Israel lanza una ofensiva militar en el sur de Líbano para golpear duro al grupo terrorista Hezbollah, con aviones de guerra atacando posiciones en dos frentes, incluyendo al regreso de bombardeos en Irán.
El ejército israelí advierte a habitantes de los suburbios del sur de Beirut que evacúen inmediatamente sus hogares para salvar sus vidas, mientras tropas terrestres avanzan para crear una zona de amortiguación. Muchos civiles huyen del bombardeo.
La misión de paz de la ONU califica la acción como violación de la soberanía libanesa. El nuevo líder de Hezbollah afirma que no se rendirá y exige el cese de la agresión israelí-estadounidense y la retirada de Israel.

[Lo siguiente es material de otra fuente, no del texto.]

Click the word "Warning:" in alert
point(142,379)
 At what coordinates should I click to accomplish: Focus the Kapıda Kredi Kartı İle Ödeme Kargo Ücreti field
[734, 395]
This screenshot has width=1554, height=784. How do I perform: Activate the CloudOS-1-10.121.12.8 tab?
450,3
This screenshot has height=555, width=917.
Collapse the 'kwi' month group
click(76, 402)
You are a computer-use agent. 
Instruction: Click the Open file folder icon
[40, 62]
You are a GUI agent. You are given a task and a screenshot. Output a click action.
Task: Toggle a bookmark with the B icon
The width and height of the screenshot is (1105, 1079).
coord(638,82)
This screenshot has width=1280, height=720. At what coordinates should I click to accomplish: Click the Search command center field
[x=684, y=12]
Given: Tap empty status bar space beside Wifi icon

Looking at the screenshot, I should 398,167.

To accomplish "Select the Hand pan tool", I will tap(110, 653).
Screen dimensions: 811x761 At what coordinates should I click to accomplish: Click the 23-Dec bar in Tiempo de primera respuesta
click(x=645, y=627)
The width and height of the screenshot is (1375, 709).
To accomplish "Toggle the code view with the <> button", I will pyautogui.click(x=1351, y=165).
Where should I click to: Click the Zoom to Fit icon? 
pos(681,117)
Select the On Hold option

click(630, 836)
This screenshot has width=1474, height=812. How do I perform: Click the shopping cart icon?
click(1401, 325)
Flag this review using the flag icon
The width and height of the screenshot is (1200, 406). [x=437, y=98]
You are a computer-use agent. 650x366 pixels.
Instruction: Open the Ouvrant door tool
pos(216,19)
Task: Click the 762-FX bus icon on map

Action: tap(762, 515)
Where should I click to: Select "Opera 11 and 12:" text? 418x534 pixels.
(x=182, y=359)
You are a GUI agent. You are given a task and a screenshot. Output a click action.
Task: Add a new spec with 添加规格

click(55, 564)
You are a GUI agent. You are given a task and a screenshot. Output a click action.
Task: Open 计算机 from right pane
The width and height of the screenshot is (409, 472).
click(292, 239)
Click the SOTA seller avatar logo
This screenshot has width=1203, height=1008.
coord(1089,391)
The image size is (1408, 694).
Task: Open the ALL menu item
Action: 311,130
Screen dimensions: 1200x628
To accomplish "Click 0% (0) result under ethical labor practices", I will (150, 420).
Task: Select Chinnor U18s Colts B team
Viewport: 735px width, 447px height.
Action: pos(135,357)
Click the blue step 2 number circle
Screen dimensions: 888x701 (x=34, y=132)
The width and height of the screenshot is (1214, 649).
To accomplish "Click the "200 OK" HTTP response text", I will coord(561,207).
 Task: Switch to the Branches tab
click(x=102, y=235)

Desde Beirut, el periodista Joan Cabasés detalla la orden sin precedentes de desalojo que afecta a 700.000 personas en barrios considerados feudo de Hezbollah, pero con escuelas y hospitales. Describe refugios abarrotados con miles de desplazados en condiciones desesperadas, durmiendo en el suelo desde hace días.
Los civiles en refugios protestan porque perciben que Israel atacó incesantemente durante 15 meses de alto el fuego, matando a 400 personas, mientras Hezbollah recién respondió, y critican la inacción internacional.